Data to process section start
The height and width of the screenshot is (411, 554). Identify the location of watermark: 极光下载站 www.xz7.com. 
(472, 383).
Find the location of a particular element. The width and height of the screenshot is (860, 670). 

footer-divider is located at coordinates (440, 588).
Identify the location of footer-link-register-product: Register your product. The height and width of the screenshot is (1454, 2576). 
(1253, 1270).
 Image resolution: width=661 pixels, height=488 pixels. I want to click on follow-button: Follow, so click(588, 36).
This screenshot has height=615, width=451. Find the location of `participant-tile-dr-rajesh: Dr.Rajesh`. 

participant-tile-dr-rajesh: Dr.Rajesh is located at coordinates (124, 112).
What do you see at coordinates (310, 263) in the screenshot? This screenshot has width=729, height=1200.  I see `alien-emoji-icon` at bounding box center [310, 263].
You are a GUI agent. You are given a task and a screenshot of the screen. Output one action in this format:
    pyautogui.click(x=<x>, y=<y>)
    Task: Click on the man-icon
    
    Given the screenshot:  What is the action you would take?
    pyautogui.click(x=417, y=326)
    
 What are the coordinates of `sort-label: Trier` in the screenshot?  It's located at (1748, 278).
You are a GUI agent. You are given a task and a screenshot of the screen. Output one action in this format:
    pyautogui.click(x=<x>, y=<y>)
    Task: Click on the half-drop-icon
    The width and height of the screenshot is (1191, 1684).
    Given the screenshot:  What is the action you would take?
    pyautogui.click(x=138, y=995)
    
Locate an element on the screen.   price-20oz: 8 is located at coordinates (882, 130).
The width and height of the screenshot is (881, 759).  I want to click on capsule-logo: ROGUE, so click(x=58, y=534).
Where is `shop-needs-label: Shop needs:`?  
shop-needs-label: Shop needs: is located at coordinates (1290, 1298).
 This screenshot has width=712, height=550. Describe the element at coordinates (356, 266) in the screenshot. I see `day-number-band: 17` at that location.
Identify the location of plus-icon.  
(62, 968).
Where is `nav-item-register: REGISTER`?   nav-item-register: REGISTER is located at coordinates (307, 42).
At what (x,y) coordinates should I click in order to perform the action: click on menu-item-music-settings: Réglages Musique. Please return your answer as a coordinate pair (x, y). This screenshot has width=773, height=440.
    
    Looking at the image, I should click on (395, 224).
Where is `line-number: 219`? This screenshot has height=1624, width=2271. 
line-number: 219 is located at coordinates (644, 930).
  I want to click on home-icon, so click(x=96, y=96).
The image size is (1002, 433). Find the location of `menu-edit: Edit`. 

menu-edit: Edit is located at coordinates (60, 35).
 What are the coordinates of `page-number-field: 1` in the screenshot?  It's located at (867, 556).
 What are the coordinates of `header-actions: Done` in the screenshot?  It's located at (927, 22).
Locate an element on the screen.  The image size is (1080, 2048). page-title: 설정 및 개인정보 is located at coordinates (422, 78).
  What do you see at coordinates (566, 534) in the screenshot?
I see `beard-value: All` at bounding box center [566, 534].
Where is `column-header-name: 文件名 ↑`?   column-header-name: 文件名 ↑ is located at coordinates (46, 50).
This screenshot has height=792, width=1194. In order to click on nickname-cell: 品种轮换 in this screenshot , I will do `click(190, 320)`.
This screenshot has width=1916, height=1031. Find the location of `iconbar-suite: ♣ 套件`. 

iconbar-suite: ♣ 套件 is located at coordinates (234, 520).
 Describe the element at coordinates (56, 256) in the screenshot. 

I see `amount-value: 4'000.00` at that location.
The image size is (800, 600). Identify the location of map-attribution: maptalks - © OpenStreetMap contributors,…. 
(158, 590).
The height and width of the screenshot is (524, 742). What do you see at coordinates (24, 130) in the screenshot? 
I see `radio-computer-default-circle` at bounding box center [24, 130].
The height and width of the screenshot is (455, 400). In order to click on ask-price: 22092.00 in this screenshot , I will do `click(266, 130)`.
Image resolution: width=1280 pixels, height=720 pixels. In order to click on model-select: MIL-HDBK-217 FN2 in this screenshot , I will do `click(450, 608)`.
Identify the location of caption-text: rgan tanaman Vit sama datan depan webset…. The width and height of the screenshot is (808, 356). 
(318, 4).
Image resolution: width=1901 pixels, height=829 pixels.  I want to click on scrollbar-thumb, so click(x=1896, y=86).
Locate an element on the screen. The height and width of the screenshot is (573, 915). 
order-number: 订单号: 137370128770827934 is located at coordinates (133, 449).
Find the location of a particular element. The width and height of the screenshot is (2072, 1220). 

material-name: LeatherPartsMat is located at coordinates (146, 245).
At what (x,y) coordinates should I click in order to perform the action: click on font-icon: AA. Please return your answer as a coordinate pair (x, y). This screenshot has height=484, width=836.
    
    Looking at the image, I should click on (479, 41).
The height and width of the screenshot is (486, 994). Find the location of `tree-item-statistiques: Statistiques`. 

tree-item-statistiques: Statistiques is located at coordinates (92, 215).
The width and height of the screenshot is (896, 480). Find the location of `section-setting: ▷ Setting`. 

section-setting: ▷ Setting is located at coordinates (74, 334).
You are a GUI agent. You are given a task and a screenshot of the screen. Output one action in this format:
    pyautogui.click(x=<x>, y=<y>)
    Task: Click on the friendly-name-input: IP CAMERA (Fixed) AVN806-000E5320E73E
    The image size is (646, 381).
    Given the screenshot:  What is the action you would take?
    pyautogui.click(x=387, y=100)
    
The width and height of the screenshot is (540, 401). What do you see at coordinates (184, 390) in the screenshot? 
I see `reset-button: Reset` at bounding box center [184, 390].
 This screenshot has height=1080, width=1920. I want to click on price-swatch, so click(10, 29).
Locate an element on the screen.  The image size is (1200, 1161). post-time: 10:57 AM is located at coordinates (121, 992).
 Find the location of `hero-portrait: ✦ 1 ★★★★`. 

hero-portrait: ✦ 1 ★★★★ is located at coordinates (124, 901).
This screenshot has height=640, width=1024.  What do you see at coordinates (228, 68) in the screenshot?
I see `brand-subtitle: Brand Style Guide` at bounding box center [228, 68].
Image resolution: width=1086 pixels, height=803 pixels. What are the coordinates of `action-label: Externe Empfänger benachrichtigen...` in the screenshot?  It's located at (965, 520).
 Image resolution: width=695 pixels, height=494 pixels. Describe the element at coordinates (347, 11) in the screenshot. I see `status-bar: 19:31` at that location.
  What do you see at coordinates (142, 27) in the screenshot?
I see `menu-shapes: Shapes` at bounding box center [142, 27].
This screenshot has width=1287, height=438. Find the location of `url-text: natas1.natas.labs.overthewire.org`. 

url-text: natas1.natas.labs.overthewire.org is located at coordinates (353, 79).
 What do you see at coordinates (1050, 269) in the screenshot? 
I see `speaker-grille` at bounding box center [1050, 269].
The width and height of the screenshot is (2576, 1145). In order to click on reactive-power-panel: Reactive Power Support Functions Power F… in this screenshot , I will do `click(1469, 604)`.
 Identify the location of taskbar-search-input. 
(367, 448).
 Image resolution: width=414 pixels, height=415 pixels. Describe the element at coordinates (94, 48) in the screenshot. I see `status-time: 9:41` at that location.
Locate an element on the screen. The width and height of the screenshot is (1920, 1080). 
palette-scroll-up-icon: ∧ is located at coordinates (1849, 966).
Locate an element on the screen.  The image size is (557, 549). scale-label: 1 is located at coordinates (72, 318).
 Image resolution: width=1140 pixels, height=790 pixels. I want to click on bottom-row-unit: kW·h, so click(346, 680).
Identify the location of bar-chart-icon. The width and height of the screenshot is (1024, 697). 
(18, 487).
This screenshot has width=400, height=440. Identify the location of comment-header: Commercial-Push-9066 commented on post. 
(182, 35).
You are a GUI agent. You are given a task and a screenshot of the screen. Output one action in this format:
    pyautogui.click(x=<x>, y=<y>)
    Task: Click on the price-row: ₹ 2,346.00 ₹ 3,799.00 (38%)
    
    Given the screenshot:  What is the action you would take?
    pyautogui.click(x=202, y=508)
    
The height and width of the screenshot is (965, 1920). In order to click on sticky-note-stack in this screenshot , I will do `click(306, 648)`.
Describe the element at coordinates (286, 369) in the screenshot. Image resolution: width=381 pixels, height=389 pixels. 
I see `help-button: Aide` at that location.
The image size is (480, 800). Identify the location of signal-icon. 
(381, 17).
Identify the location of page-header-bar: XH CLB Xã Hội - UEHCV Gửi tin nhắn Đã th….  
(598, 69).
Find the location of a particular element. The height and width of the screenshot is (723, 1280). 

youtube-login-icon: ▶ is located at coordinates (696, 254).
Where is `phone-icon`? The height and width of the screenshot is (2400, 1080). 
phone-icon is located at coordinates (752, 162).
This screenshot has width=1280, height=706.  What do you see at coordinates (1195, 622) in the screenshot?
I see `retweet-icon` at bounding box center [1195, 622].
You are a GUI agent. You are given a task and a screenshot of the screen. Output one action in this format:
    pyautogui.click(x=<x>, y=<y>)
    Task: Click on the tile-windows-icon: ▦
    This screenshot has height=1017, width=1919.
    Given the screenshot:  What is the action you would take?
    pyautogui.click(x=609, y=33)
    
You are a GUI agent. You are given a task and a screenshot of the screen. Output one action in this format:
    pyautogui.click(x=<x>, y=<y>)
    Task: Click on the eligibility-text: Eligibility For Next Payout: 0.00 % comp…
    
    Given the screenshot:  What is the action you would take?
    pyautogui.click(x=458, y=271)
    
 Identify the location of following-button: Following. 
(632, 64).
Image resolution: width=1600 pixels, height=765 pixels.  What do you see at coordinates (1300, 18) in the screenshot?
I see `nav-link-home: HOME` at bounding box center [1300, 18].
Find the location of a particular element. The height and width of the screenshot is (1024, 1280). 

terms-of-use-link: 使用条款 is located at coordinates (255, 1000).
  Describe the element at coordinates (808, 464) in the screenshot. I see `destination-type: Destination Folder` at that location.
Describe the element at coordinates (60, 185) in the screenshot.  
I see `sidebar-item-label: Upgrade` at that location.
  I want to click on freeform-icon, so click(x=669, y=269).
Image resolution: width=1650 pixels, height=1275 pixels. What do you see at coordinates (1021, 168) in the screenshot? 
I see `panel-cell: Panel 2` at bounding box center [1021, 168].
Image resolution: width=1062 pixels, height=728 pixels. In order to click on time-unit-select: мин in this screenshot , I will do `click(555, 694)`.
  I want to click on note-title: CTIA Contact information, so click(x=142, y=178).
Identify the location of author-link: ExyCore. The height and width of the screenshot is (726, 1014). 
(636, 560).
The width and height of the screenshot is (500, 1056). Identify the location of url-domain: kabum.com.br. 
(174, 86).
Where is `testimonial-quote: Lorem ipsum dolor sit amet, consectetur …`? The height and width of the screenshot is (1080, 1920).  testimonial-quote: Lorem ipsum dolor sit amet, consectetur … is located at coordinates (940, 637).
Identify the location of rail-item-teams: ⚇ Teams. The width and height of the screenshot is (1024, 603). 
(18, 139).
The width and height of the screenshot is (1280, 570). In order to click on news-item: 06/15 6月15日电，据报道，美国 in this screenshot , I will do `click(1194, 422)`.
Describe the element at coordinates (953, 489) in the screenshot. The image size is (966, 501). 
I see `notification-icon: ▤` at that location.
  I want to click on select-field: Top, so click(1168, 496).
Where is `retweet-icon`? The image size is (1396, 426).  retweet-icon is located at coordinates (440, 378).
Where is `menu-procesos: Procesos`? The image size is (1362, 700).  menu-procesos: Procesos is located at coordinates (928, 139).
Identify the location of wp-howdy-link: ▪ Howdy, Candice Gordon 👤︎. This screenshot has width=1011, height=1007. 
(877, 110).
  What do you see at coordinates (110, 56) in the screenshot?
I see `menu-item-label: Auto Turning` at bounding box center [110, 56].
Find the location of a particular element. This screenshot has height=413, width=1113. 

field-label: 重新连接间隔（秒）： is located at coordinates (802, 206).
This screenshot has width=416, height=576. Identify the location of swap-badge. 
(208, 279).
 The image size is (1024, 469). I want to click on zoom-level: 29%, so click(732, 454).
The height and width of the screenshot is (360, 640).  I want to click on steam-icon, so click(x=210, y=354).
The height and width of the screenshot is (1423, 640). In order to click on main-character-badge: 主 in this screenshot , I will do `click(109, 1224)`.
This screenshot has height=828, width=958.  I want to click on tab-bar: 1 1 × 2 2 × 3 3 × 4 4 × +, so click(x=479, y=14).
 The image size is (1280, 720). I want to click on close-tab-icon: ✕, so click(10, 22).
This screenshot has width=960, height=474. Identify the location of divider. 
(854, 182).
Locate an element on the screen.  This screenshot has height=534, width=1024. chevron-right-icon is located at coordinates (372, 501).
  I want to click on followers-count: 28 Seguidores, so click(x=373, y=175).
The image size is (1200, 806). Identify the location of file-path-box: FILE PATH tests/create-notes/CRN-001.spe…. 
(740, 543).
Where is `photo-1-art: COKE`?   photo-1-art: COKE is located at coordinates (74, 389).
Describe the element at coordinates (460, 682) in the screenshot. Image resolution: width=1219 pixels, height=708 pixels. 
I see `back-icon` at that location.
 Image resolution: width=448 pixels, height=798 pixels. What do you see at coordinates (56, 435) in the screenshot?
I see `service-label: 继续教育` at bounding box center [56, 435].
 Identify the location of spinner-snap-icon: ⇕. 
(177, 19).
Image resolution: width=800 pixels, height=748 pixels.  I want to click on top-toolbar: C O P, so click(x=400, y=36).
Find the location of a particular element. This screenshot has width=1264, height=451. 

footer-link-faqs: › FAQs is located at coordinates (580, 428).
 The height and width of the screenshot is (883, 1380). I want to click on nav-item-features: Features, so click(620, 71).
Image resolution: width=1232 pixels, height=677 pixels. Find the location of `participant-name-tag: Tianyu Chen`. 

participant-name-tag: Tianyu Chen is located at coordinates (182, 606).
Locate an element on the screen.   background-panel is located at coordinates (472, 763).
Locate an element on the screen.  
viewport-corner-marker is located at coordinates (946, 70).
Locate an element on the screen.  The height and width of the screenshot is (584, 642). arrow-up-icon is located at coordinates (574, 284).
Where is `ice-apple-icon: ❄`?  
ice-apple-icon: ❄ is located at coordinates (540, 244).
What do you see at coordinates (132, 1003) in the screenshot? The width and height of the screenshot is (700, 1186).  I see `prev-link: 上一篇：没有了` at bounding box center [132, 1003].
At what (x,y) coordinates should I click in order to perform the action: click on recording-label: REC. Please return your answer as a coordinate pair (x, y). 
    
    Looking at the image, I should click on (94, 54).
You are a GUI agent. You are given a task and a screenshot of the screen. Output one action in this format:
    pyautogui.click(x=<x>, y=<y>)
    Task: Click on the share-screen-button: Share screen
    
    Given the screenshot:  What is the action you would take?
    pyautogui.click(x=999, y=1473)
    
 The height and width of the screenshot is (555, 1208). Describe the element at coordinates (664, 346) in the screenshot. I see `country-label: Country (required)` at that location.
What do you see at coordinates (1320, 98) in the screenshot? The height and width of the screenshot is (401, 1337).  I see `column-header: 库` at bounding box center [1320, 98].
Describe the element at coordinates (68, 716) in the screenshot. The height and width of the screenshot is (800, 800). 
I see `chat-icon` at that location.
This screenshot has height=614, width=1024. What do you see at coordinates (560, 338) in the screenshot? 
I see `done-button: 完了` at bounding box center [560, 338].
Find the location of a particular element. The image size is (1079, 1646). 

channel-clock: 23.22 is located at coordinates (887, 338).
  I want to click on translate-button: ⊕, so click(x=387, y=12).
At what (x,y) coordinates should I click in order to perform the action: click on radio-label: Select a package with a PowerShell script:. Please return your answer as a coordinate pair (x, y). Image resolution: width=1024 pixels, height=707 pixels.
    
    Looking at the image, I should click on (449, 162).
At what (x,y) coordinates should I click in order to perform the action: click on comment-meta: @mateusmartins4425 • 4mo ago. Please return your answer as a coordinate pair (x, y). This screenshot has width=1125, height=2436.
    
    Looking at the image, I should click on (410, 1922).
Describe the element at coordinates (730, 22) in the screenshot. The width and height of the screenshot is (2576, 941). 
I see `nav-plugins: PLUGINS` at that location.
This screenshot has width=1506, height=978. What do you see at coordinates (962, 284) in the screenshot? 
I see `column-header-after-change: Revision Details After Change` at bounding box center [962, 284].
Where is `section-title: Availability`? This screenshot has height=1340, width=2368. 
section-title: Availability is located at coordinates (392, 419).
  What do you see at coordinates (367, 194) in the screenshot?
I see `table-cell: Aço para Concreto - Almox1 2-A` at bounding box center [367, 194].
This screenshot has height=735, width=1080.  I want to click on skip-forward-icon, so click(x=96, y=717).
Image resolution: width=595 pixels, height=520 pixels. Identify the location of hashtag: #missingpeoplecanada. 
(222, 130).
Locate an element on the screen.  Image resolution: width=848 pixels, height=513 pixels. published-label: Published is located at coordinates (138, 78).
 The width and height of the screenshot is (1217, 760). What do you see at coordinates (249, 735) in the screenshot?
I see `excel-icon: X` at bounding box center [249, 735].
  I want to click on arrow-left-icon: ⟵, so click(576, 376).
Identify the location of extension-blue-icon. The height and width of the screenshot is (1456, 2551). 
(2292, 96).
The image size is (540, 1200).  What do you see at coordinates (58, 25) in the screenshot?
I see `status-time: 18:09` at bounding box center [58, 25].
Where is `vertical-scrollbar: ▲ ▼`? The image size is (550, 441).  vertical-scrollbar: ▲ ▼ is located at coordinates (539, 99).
Data to process section end
*Work instruction*: Extract every line of the data above that contains the string "shop".

*Response box*:
Where is `shop-needs-label: Shop needs:`?  
shop-needs-label: Shop needs: is located at coordinates (1290, 1298).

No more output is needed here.